*Exercise brief*:
Pull out each line in the items below that contains the word "with".

[Rows of pointing data]
★ ★ ★
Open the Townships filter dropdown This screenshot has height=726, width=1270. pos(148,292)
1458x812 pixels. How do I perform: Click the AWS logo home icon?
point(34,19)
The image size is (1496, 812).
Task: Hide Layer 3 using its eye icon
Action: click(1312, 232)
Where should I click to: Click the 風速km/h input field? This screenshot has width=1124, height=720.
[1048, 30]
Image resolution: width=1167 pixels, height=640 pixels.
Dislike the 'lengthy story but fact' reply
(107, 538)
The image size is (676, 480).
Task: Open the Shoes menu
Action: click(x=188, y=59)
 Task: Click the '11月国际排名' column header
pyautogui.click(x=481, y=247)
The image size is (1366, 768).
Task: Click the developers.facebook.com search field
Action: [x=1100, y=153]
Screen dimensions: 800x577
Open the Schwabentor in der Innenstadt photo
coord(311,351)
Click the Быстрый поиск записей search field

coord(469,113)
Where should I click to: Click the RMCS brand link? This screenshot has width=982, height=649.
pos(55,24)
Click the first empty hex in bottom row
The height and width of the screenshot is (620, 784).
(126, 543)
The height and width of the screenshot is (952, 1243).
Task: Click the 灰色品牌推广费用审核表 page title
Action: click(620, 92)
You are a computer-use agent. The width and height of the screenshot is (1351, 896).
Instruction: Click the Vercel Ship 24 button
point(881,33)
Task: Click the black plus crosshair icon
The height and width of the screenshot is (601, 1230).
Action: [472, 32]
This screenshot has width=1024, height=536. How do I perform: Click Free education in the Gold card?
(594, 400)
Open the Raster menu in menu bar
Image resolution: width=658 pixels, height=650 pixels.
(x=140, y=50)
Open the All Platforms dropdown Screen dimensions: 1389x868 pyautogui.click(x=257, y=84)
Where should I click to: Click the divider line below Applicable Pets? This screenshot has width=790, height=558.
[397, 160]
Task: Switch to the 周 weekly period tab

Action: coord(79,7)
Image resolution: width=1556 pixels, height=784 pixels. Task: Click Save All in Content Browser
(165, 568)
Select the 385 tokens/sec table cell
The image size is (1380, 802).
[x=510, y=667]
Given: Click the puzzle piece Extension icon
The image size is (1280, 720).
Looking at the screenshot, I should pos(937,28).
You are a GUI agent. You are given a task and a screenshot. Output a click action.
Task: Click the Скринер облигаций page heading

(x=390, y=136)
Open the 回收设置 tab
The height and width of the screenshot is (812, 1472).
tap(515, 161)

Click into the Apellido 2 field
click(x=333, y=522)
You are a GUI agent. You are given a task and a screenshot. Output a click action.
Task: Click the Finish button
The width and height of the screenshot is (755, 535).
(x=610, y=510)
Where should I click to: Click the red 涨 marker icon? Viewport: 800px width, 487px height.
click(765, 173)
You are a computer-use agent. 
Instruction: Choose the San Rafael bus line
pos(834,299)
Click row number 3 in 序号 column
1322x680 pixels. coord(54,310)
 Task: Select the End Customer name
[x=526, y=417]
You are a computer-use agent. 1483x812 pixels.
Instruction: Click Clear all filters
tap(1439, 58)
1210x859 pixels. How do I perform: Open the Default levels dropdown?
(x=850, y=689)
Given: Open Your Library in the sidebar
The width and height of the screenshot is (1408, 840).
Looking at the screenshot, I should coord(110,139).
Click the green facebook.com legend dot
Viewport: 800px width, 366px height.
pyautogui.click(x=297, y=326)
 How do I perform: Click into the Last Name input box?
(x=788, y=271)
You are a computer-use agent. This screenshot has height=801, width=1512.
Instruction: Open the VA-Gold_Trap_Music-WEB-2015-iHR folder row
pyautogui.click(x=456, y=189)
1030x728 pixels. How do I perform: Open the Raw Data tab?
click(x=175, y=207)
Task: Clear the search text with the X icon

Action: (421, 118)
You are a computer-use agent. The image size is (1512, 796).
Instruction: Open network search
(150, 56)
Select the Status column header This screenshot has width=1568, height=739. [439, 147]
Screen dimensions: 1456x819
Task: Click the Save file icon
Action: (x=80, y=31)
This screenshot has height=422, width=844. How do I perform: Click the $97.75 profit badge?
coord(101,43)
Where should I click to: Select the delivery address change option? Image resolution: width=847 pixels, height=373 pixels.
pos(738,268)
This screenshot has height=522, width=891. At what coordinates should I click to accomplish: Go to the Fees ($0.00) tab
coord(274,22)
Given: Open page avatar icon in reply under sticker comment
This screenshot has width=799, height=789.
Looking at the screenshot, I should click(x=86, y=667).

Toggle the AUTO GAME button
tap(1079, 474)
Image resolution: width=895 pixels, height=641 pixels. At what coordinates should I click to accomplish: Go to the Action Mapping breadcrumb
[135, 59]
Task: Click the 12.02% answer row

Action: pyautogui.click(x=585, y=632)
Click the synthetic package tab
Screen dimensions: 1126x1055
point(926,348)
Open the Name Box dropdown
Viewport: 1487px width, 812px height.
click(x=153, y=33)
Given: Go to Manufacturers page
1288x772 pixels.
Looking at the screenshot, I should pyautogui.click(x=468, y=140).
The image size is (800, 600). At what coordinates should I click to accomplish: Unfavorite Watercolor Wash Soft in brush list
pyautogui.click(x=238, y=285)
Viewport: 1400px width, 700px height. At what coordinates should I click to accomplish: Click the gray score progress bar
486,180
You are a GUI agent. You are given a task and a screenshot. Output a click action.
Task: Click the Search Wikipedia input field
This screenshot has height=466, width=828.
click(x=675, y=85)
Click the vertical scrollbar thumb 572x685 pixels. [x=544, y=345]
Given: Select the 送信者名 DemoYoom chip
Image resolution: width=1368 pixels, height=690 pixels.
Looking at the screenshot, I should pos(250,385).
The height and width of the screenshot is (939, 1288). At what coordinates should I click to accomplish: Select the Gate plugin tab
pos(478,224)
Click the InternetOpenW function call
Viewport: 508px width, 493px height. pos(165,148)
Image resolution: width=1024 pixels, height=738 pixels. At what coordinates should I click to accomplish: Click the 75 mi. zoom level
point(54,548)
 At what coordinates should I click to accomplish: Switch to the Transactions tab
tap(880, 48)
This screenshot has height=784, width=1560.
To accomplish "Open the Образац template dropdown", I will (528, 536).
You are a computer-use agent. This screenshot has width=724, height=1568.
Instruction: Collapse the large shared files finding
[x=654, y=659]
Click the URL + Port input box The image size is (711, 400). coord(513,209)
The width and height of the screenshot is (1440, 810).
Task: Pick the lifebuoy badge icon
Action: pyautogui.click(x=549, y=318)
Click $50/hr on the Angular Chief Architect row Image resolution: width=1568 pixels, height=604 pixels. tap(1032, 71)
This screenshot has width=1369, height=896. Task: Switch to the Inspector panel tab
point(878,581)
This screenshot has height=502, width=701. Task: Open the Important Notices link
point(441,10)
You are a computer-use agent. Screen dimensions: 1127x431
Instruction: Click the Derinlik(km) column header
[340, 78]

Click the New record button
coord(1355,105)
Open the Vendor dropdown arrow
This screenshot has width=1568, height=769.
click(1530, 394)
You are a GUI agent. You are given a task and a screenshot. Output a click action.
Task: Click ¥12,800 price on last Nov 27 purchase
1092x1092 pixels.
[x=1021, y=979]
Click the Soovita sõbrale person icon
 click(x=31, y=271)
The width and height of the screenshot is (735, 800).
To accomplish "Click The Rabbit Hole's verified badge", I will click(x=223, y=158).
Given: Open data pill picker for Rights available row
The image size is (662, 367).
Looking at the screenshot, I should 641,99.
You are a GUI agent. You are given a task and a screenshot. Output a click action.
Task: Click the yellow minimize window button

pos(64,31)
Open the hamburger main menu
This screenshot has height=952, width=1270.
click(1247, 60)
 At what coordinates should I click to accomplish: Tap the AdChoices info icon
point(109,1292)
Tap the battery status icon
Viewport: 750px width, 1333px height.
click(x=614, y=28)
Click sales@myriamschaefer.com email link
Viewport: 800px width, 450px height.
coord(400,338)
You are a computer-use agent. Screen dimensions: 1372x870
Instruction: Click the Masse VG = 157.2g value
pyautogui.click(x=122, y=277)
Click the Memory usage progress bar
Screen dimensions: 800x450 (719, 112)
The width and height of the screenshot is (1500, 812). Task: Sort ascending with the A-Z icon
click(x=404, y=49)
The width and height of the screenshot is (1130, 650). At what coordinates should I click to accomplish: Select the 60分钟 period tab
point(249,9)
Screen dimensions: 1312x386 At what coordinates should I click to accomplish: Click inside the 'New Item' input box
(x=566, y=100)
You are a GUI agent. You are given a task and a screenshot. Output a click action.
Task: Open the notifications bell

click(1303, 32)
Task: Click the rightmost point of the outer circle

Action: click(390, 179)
★ ★ ★
*Task result*:
Task: Clear the search text with the X icon
The width and height of the screenshot is (1500, 812). Task: Sort ascending with the A-Z icon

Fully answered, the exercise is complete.